I don't know how much of this I believe, whether it's really as bad as it seems, or whether it will work itself out. It is merely my own thoughts, and those of other Important International Businessmen and forward thinking, gentlemanly scholars. Perhaps we should be more cautious about international investment in resources (although there are a lot of provisions for the local economy in international agreements anyways). Perhaps coal will be a dirty word in 20 years and we need to milk the cow while it's still alive. Can China's insatiable demand for our resources absorb the consequences of a super profits tax? Or, as Hayek says, do we overestimate future means and underestimate future needs?
edit: oh and I don't know about overestimating the mining sector's responsibility for "saving us from the financial crisis". Let's not forget we had a solid and low public debt (thanks Keating, Costello and Howard) and a hit the ground running when the crisis hit.

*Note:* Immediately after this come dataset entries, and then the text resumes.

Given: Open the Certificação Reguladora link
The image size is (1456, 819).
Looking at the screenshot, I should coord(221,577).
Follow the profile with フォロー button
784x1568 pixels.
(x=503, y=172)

Financial markets exhibited little to no anxiety about the financial position of the Australian economy, of Australian consumers and households, nor of the Australian government. It is for this reason alone that they did not savage us like they have Europe, the US (to a lesser extent) and parts of Asia. Where's the praise for our (thankfully few and strong) domestic banks, our financial regulators, and the admonishment of fickle financial markets?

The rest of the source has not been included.